**EXERCISE DETAILS**
The records are to be repeated in full, with the images removed.
--------
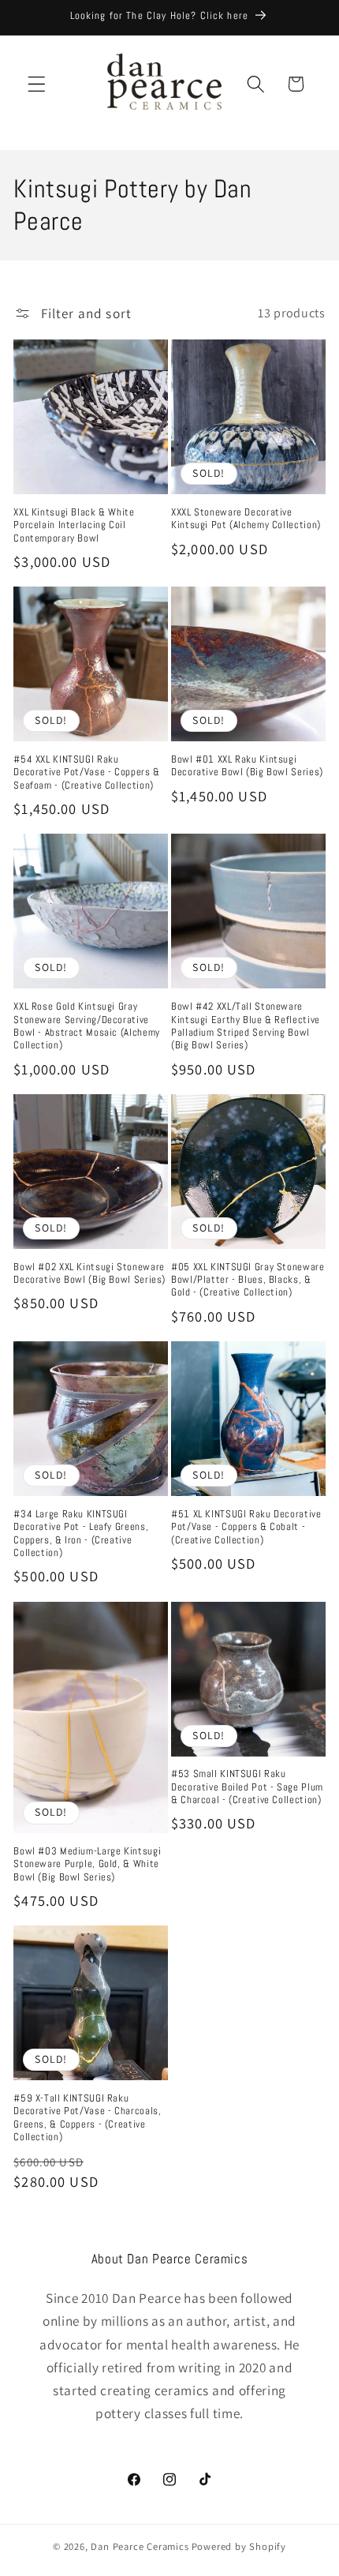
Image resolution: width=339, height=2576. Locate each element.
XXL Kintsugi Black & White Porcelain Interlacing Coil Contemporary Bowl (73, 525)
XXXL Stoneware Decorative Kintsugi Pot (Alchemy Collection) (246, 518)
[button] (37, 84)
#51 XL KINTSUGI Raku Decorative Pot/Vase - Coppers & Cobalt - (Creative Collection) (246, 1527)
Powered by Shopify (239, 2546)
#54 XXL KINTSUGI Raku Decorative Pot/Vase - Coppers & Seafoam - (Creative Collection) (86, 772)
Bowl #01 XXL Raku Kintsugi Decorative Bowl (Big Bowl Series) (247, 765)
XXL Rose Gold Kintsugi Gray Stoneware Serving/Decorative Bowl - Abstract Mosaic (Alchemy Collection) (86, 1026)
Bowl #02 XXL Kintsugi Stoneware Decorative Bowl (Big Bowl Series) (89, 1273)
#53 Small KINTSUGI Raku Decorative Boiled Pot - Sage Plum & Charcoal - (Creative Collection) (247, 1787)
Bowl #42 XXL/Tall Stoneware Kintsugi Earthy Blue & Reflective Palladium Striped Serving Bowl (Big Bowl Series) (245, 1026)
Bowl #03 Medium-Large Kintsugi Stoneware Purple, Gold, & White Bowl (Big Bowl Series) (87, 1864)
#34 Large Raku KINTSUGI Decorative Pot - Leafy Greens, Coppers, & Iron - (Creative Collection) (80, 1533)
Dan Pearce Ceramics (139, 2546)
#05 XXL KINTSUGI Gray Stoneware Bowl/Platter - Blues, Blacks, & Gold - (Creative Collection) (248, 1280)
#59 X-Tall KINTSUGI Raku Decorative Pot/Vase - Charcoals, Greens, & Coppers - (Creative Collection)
--------
**COMPLETED EXERCISE**
Image resolution: width=339, height=2576. Locate each element.
XXL Kintsugi Black & White Porcelain Interlacing Coil Contemporary Bowl (73, 525)
XXXL Stoneware Decorative Kintsugi Pot (Alchemy Collection) (246, 518)
[button] (37, 84)
#51 XL KINTSUGI Raku Decorative Pot/Vase - Coppers & Cobalt - (Creative Collection) (246, 1527)
Powered by Shopify (239, 2546)
#54 XXL KINTSUGI Raku Decorative Pot/Vase - Coppers & Seafoam - (Creative Collection) (86, 772)
Bowl #01 XXL Raku Kintsugi Decorative Bowl (Big Bowl Series) (247, 765)
XXL Rose Gold Kintsugi Gray Stoneware Serving/Decorative Bowl - Abstract Mosaic (Alchemy Collection) (86, 1026)
Bowl #02 XXL Kintsugi Stoneware Decorative Bowl (Big Bowl Series) (89, 1273)
#53 Small KINTSUGI Raku Decorative Boiled Pot - Sage Plum & Charcoal - (Creative Collection) (247, 1787)
Bowl #42 XXL/Tall Stoneware Kintsugi Earthy Blue & Reflective Palladium Striped Serving Bowl (Big Bowl Series) (245, 1026)
Bowl #03 Medium-Large Kintsugi Stoneware Purple, Gold, & White Bowl (Big Bowl Series) (87, 1864)
#34 Large Raku KINTSUGI Decorative Pot - Leafy Greens, Coppers, & Iron - (Creative Collection) (80, 1533)
Dan Pearce Ceramics (139, 2546)
#05 XXL KINTSUGI Gray Stoneware Bowl/Platter - Blues, Blacks, & Gold - (Creative Collection) (248, 1280)
#59 X-Tall KINTSUGI Raku Decorative Pot/Vase - Charcoals, Greens, & Coppers - (Creative Collection)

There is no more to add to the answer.